┌──
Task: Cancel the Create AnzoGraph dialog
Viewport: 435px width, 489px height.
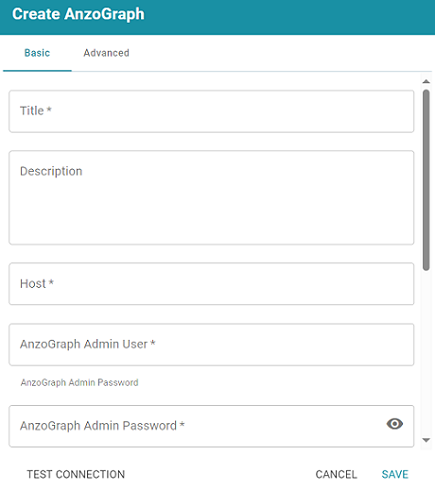Action: pos(336,474)
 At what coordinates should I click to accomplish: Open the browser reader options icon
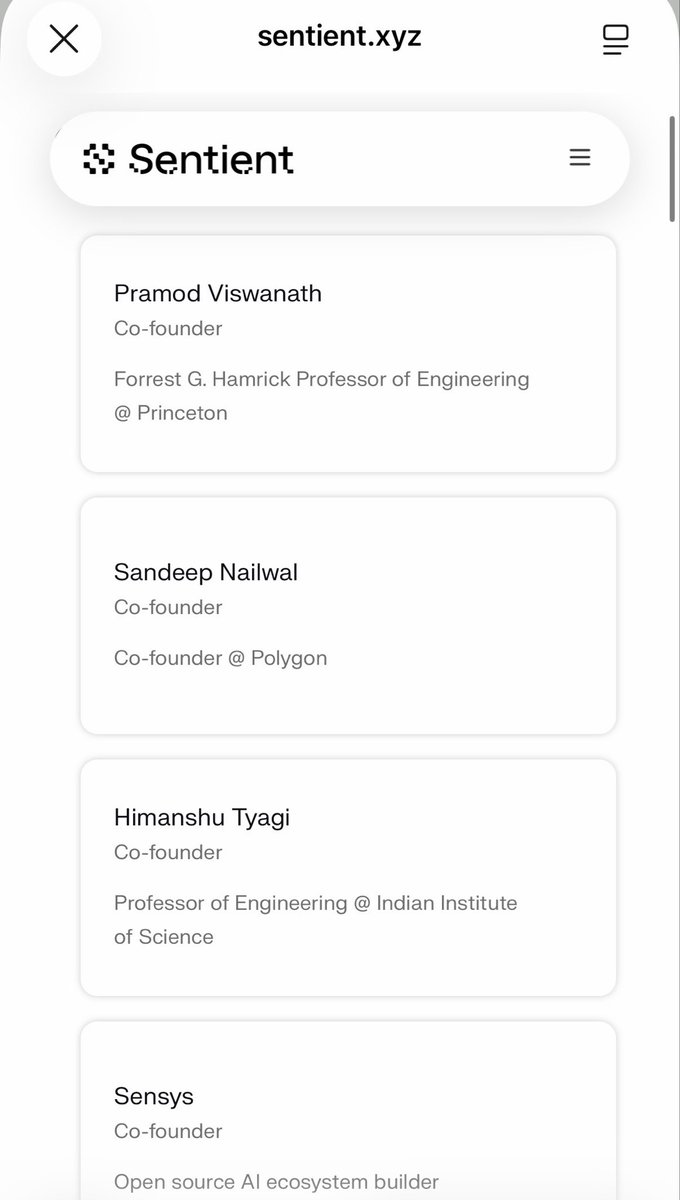click(x=615, y=39)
└──
▶ Task description:
Write out the lines beginning at the line with "At what coordinates" and ending at the last line of the entries. Include no pictures.

▶ Worked solution:
 At what coordinates should I click to accomplish: Open the browser reader options icon
click(x=615, y=39)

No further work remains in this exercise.